▸ **Exercise prompt**
Change every "screenshot" in the records below to "image" and write the lines out again with nothing else altered. Leave the pictures out.

▸ **Data shown**
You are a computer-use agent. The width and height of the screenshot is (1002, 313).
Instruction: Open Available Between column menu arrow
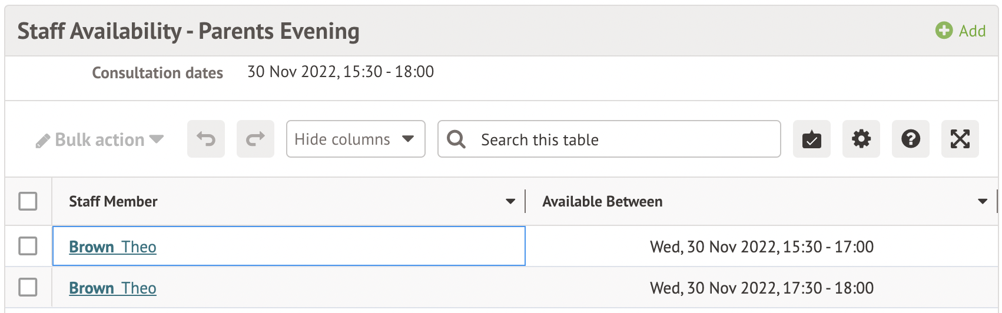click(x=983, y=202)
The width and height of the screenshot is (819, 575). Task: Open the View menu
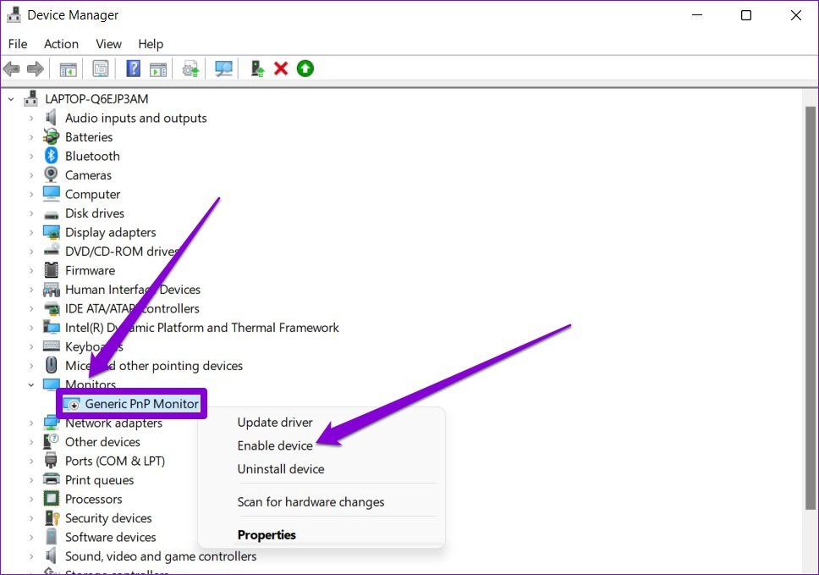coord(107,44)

▸ **Full answer**
You are a computer-use agent. The width and height of the image is (1002, 313).
Instruction: Open Available Between column menu arrow
click(x=983, y=202)
The width and height of the image is (819, 575). Task: Open the View menu
coord(107,44)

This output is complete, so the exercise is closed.